Exercise goal
Each entry should be set down exactly as written, except for any picture it holds.

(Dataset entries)
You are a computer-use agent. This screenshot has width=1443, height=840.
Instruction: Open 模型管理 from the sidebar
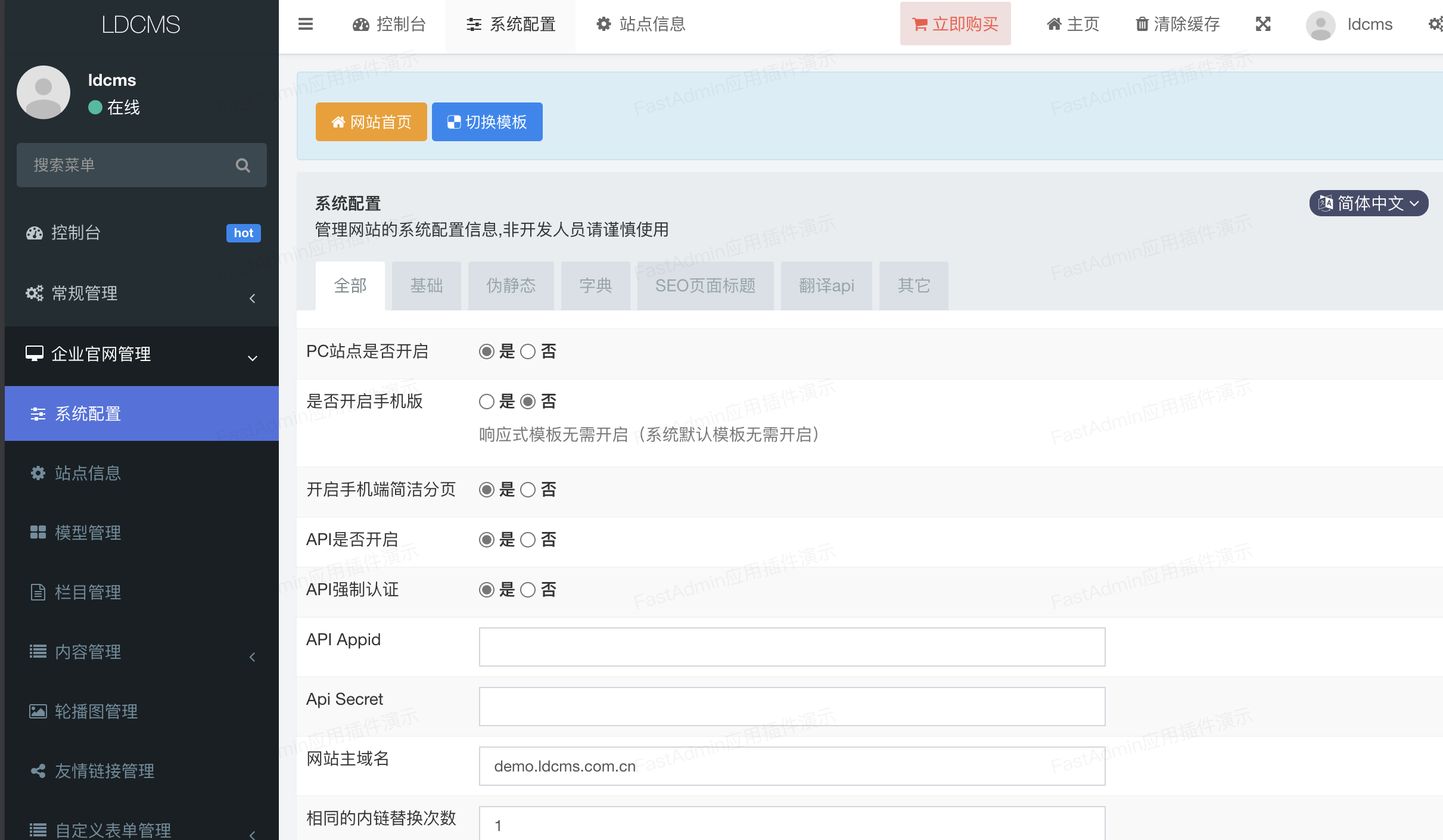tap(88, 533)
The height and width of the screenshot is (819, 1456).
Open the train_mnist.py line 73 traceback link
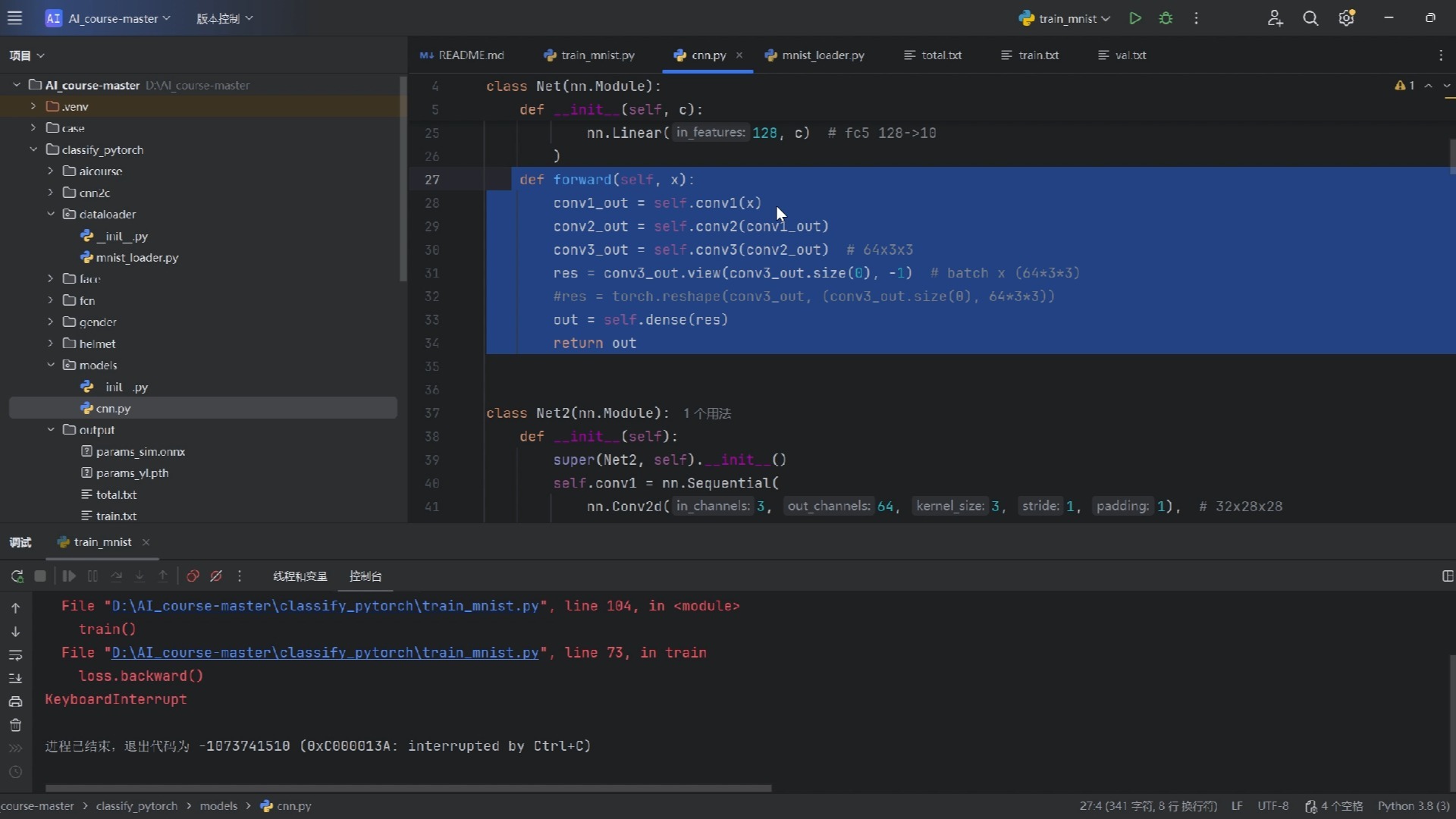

Result of the exercise
You are a computer-use agent. This screenshot has width=1443, height=840.
Instruction: Open 模型管理 from the sidebar
tap(88, 533)
The height and width of the screenshot is (819, 1456).
Open the train_mnist.py line 73 traceback link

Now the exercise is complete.